Task — Tally the lines of the items below that contain the string "pixels", matching case exactly. Reply with the count alone.

Items contained in a dataset —
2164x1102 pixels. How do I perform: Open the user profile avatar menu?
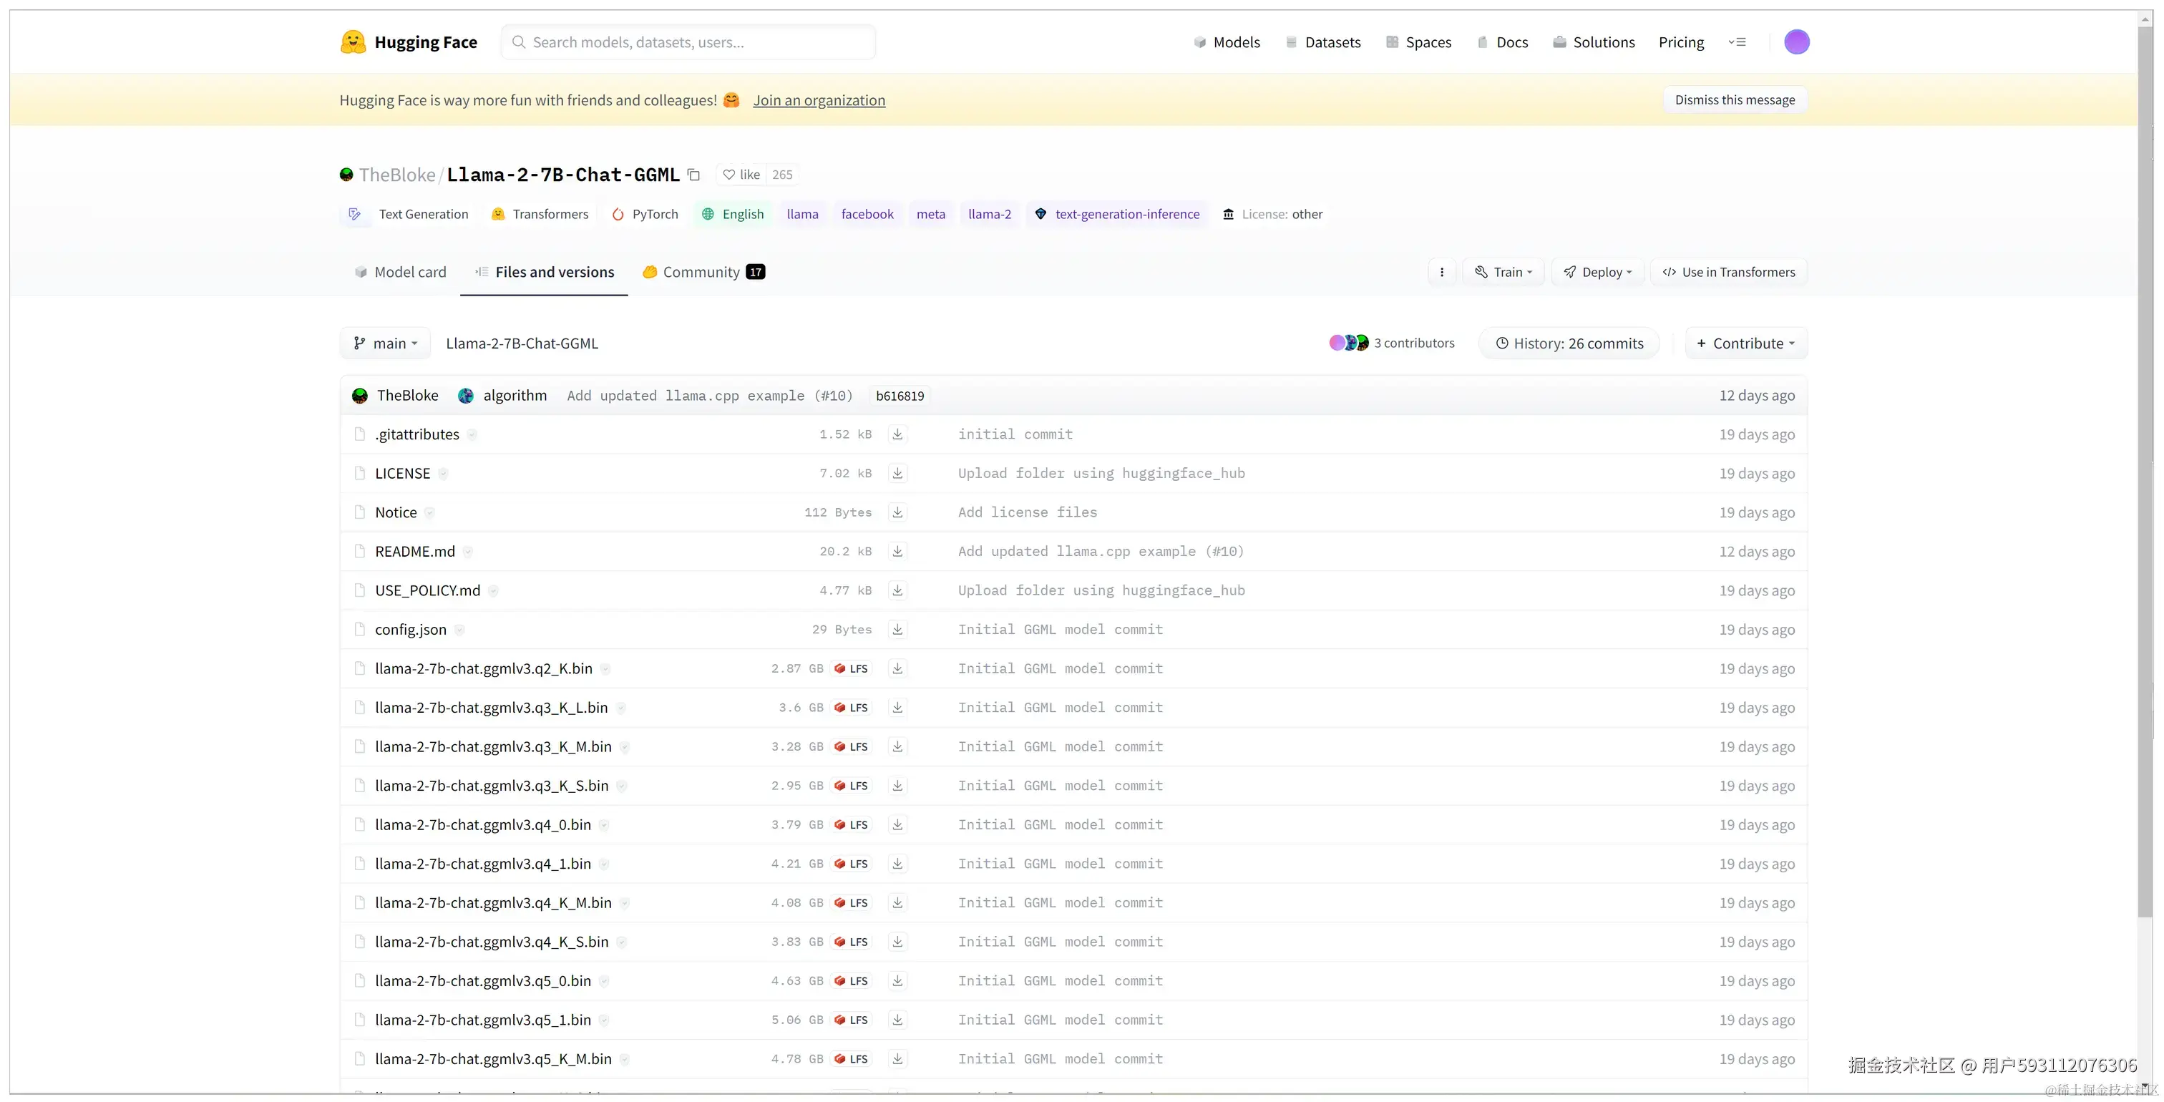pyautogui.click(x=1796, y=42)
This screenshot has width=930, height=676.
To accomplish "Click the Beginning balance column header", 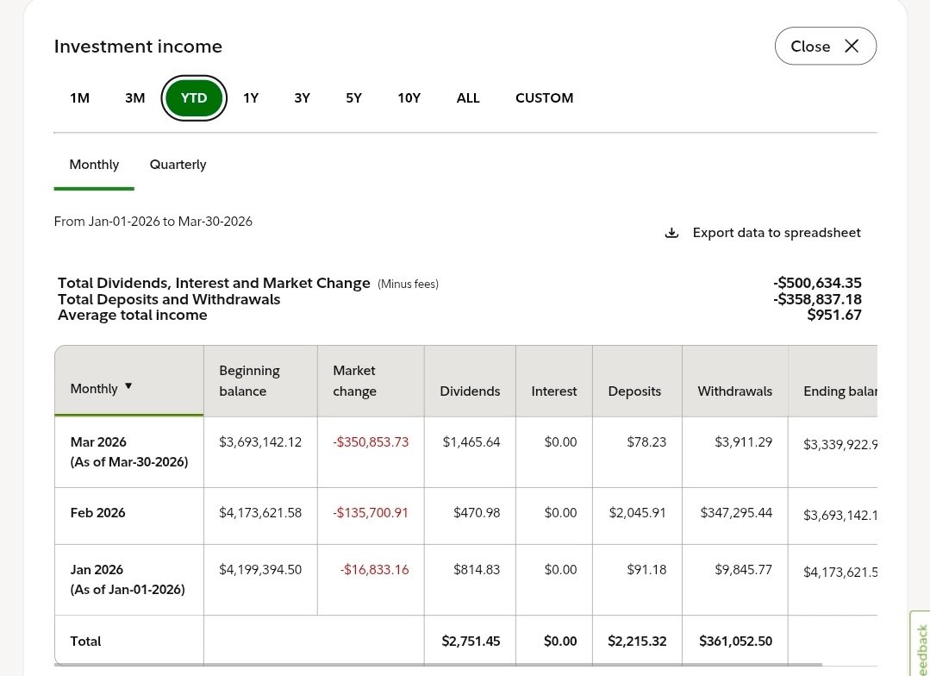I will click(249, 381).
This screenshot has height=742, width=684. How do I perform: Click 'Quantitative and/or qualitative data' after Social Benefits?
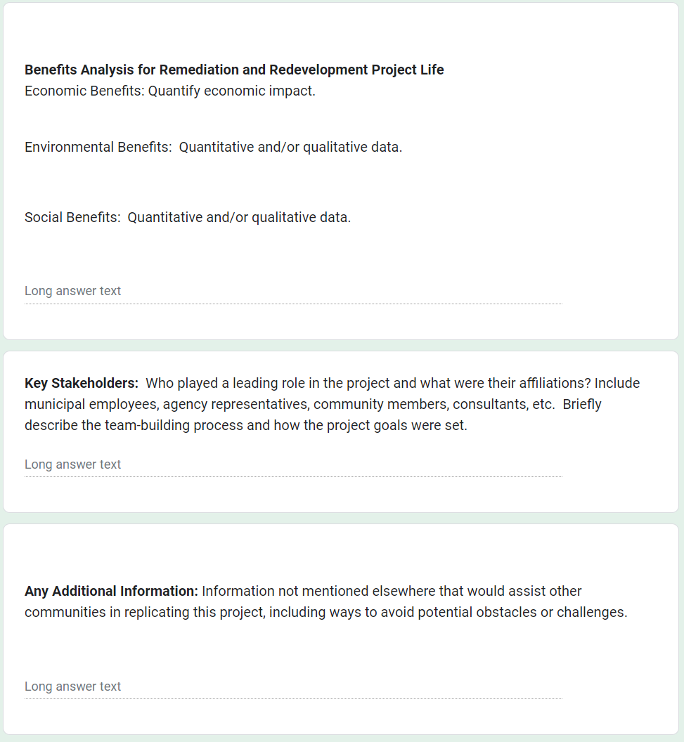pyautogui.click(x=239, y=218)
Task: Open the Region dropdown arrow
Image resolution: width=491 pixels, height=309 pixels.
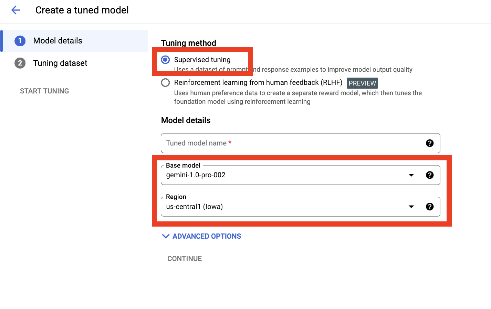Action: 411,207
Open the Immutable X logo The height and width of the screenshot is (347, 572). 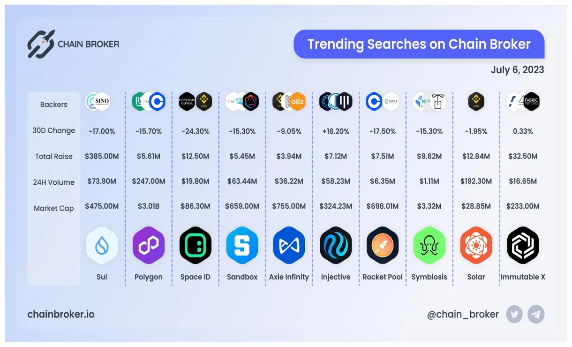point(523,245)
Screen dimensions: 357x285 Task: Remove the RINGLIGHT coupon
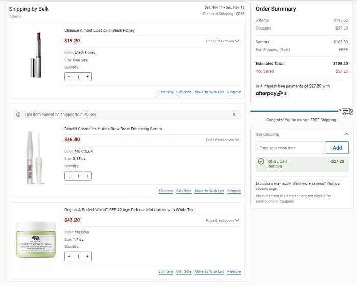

In response — 2